▸ Work request
Every line from the beginning of the data through the line containing "Given: Select the a[0] console command entry" should be reproduced exactly, and no further lines should be output.
------------------------
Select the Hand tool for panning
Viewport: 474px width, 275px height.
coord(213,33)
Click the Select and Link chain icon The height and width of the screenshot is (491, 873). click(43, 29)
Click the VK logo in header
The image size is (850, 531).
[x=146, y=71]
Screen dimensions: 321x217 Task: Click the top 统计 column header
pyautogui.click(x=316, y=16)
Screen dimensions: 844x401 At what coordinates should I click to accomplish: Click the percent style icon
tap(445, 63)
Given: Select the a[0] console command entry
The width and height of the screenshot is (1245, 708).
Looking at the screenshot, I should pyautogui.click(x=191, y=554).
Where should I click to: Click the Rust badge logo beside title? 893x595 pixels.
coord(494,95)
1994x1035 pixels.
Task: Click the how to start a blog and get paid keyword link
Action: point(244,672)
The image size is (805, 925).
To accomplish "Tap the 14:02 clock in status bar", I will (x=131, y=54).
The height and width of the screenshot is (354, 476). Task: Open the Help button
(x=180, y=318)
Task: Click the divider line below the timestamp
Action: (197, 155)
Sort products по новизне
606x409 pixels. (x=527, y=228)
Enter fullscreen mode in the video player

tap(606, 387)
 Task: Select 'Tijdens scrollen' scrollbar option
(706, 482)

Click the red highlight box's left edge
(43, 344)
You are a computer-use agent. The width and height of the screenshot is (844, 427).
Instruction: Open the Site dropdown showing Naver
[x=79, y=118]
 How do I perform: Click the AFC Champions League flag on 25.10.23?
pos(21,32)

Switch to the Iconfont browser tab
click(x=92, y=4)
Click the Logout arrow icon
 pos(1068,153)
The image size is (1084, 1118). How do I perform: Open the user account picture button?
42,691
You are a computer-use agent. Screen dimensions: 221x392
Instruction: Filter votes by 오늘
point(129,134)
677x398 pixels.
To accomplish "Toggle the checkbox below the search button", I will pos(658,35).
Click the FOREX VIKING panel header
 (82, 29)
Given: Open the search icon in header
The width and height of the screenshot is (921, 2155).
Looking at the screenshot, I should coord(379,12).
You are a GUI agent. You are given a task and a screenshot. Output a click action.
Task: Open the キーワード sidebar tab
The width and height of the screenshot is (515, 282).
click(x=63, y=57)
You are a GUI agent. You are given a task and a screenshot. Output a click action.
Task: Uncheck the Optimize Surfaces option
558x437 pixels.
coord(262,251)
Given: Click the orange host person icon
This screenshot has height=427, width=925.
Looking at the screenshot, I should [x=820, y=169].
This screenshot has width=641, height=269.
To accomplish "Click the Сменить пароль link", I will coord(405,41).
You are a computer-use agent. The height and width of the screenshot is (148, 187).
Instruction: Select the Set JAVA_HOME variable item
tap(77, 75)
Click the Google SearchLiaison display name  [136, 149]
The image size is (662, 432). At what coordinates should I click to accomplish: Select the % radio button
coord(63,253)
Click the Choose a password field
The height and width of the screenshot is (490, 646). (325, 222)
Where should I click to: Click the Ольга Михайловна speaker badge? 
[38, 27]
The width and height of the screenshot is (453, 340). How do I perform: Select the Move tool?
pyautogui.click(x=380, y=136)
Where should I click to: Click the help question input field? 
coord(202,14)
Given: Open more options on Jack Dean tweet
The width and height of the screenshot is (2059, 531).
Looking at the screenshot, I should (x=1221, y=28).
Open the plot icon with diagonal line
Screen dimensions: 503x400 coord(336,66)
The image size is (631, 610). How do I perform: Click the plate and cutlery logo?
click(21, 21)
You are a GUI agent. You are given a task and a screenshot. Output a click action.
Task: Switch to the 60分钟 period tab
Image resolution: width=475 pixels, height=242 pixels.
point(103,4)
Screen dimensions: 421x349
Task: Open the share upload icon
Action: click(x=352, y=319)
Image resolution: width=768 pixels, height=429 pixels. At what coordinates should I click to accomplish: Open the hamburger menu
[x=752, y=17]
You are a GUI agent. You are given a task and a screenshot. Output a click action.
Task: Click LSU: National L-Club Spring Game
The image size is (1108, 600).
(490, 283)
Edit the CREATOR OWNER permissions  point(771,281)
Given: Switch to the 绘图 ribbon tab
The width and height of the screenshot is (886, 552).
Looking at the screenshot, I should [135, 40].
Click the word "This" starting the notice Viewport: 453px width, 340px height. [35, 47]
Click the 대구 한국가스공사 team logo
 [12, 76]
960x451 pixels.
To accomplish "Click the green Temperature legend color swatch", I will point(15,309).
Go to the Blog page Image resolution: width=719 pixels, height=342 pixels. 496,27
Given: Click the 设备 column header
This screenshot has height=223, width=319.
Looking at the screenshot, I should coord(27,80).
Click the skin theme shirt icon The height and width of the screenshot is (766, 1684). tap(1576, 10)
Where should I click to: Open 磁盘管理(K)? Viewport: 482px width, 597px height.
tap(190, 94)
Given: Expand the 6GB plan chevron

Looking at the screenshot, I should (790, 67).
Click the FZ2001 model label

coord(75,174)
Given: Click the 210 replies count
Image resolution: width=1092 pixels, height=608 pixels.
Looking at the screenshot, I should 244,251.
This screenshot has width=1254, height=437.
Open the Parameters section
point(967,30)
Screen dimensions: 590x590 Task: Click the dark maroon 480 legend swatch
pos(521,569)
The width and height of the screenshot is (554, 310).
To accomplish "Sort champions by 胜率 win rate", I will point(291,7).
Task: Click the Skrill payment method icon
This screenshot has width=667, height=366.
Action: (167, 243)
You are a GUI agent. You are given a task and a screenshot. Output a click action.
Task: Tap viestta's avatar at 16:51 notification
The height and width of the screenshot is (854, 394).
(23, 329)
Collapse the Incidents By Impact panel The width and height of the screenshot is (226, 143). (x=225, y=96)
------------------------
▸ Answer to this exercise
Select the Hand tool for panning
Viewport: 474px width, 275px height.
coord(213,33)
Click the Select and Link chain icon The height and width of the screenshot is (491, 873). click(43, 29)
Click the VK logo in header
The image size is (850, 531).
[x=146, y=71]
Screen dimensions: 321x217 Task: Click the top 统计 column header
pyautogui.click(x=316, y=16)
Screen dimensions: 844x401 At what coordinates should I click to accomplish: Click the percent style icon
tap(445, 63)
Given: Select the a[0] console command entry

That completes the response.